Однако, несмотря на многообразие исследовательских позиций по данному вопросу, можно говорить о достаточно четком выделении основных культурных форм, получающих различное наименование. Соответственно, современная культура представляется как совокупность следующих своих структурно-типологических форм:
• массовой и элитарной субкультур (М.С. Каган118);
• этнической, национальной, массовой (В.М. Межуев119);
• массовой, обыденной, специализированной (А.Я. Флиер120);
• элитарной, массовой, популярной, народной (О.И. Карпухин и Э.Ф. Макаревич121);
• массовой, элитарной, традиционной, специализированной (Б.С. Ерасов122);
• высокой, традиционной, массовой, популярной (А.В. Захаров123);
• высокой (элитарной), народной, массовой (Г. Гэнс124);
• возвышенной, посредственной, низменной (Э. Шиллз);
• народной (традиционной крестьянской и городской), профессиональной, массовой (А.С. Каргин, Н.А, Хренов125);
• народной, специализированной, культуры «третьего пласта» (В. Конен126);
• «первой» (традиционной), «второй» (профессиональной), «третьей» (популярно-развлекательной, городской) (В. Прокофьев127).
Естественно, данный перечень не является завершенным и не претендует на полноту, однако он наглядно демонстрирует многообразие исследовательских позиций.

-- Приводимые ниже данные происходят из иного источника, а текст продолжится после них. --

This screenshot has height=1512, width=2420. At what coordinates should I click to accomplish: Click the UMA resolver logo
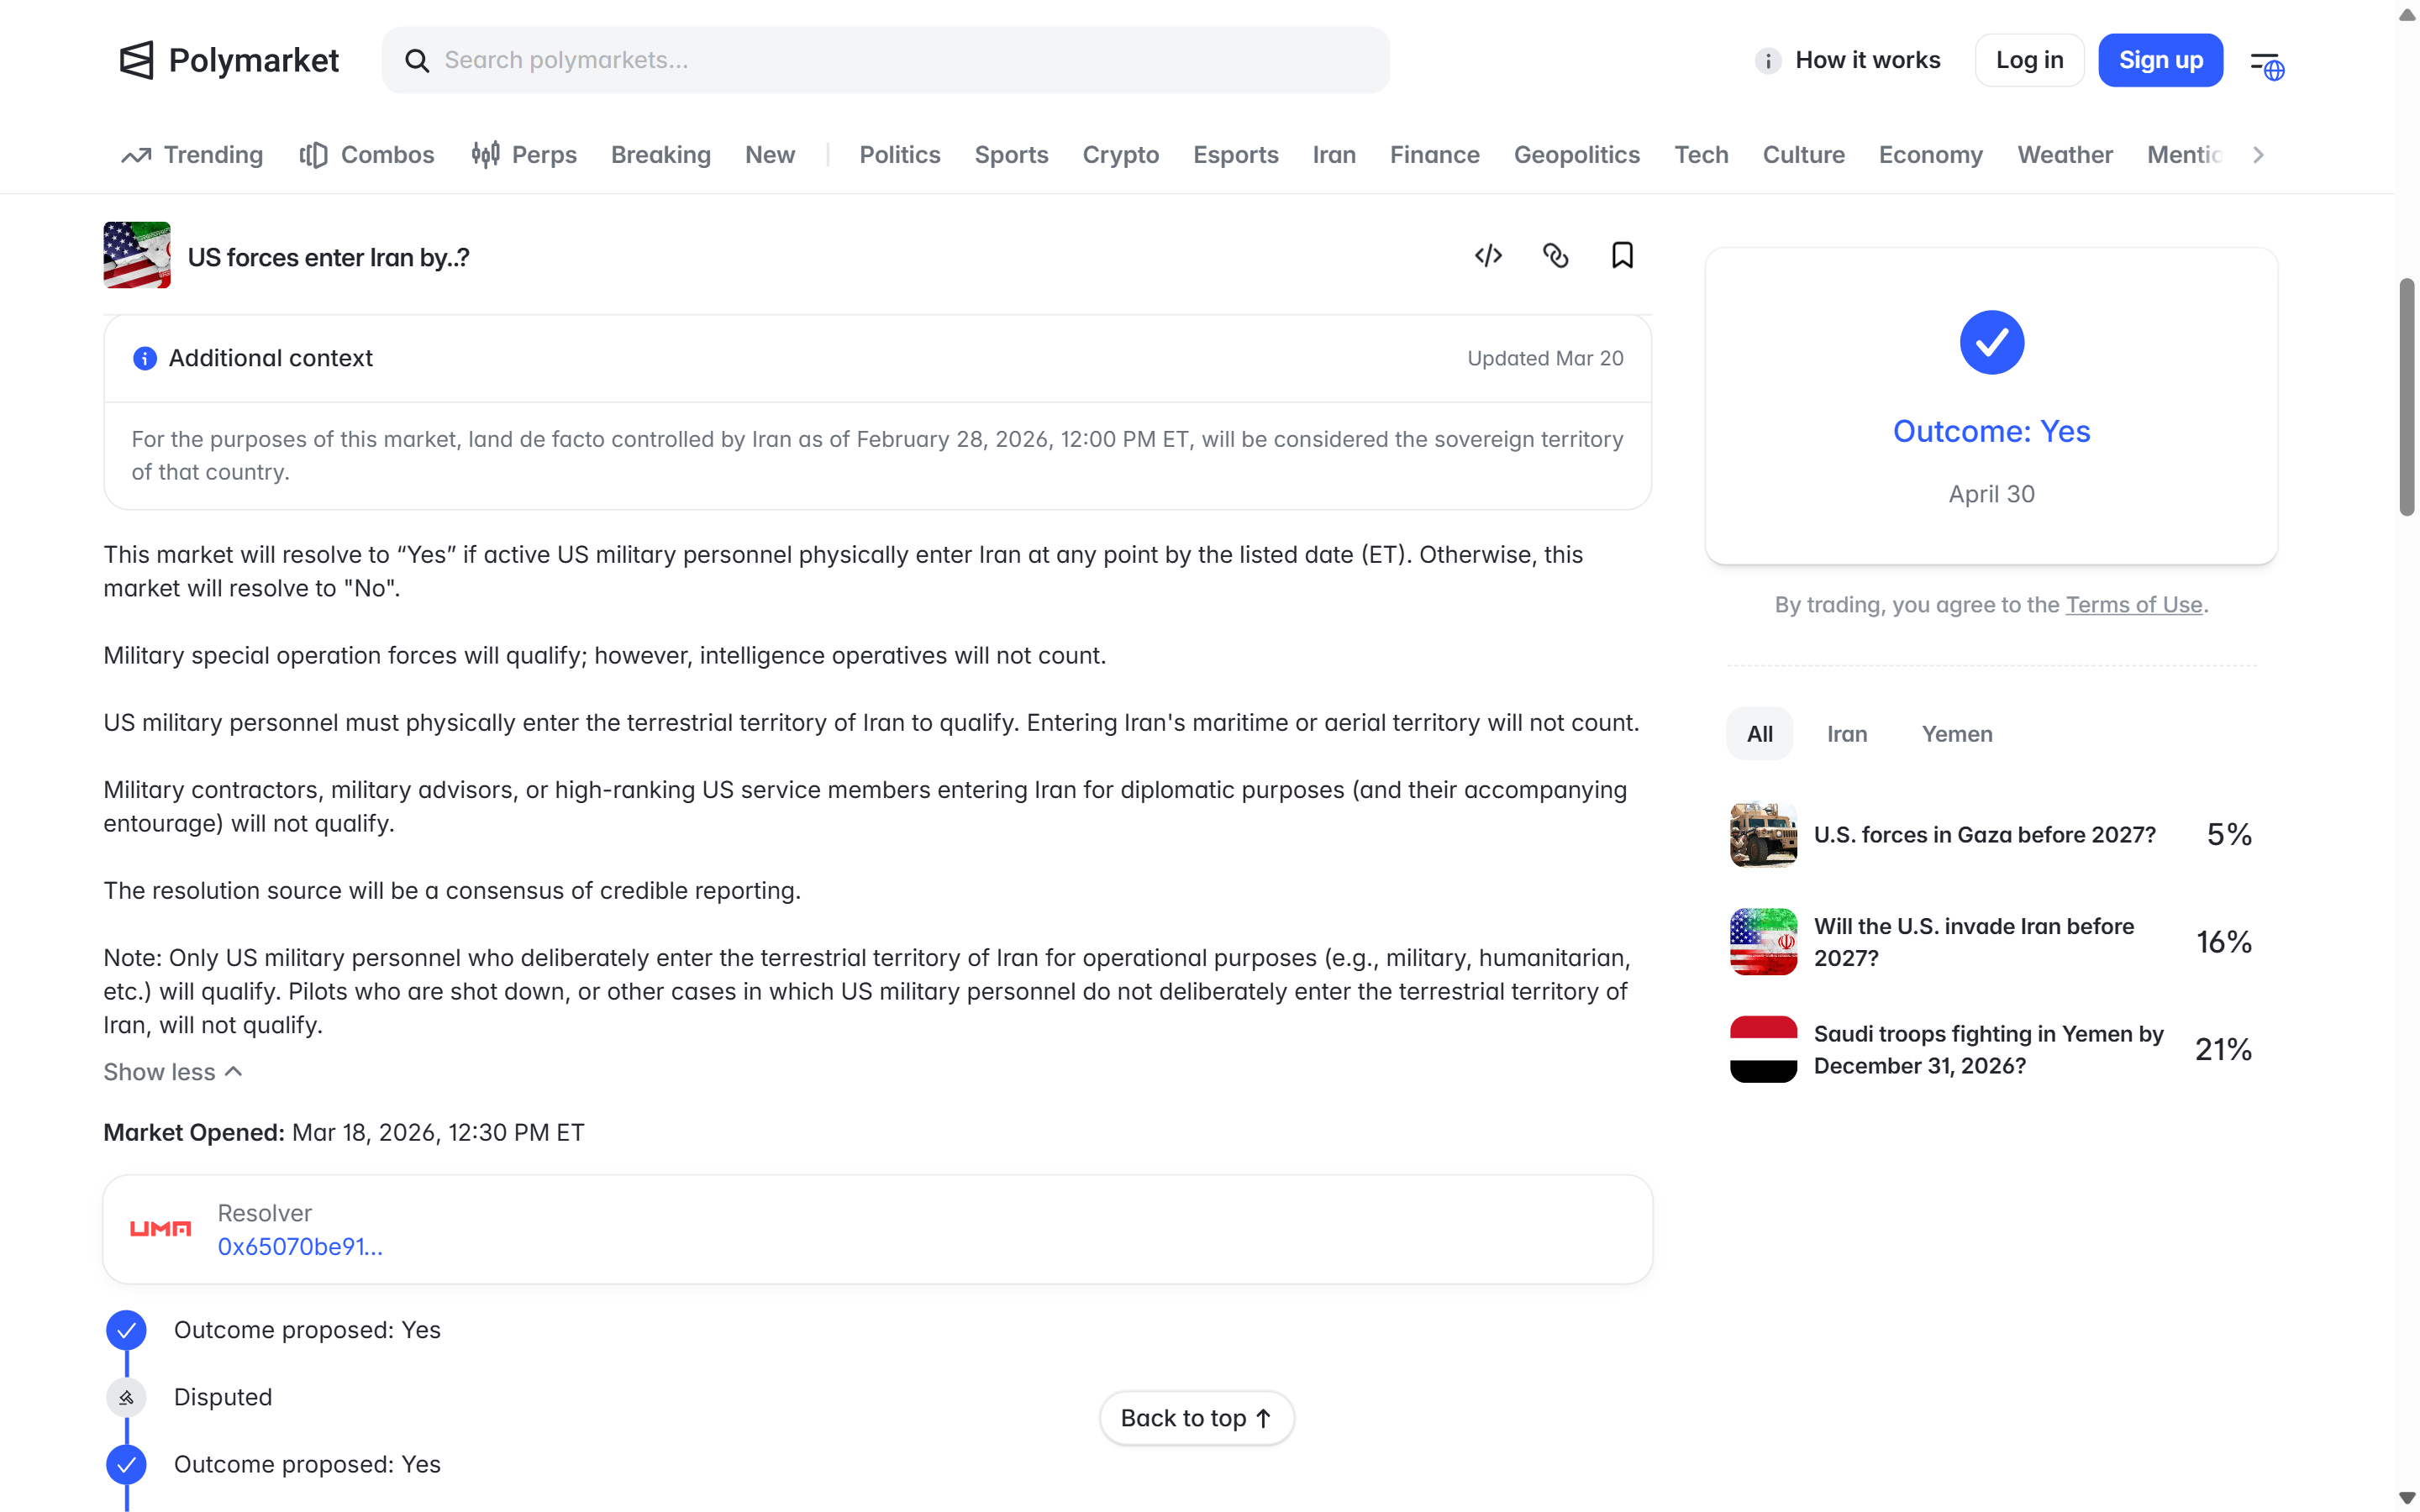pyautogui.click(x=160, y=1229)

Очевидно, что для осуществления любых операций по структуризации культуры, необходимо выделение основания подобного обобщения. Подобные основания могут существенно различаться в зависимости от назначения подобной операции распределения. Ими могут стать связь с религией, а также с духовной или материальной сферой, региональная принадлежность культуры, соответствие историческому типу общества, национально-этнические особенности, хозяйственный уклад, вид специализированной деятельности, тип потребителя, уровень мастерства.
Однако для различения тех разновидностей культуры, которые являются предметом нашего рассмотрения, подобные основания не являются презентативными. В современных концепциях данные феномены различаются, в основном, по типу функционирования культуры (К.Э. Разлогов), их социальному носителю (М.С. Каган, А.Я. Флиер), по типу общества, атрибутом которого они являются (Б.С. Ерасов), по характеру и глубине эстетического освоения действительности (А. Генис128, Г. Голицын129), по степени уникальности (Н.М. Зоркая)130, по степени типизации (Н.А. Ястребова)131, по типу воспринимающей публики (Н.А. Хренов)132, по характеру кодификации информации (В.М. Межуев), по степени профессионализма авторов (В. Конен), по типу духовности, который они производят (Э. Шиллз), по уровню специализированности (Г. Гэнс), по функциям, выполняемым в обществе (О.И. Карпухин, Э.Ф. Макаревич), по степени соответствия демократичной народной культуре (Г.К. Ашин)133.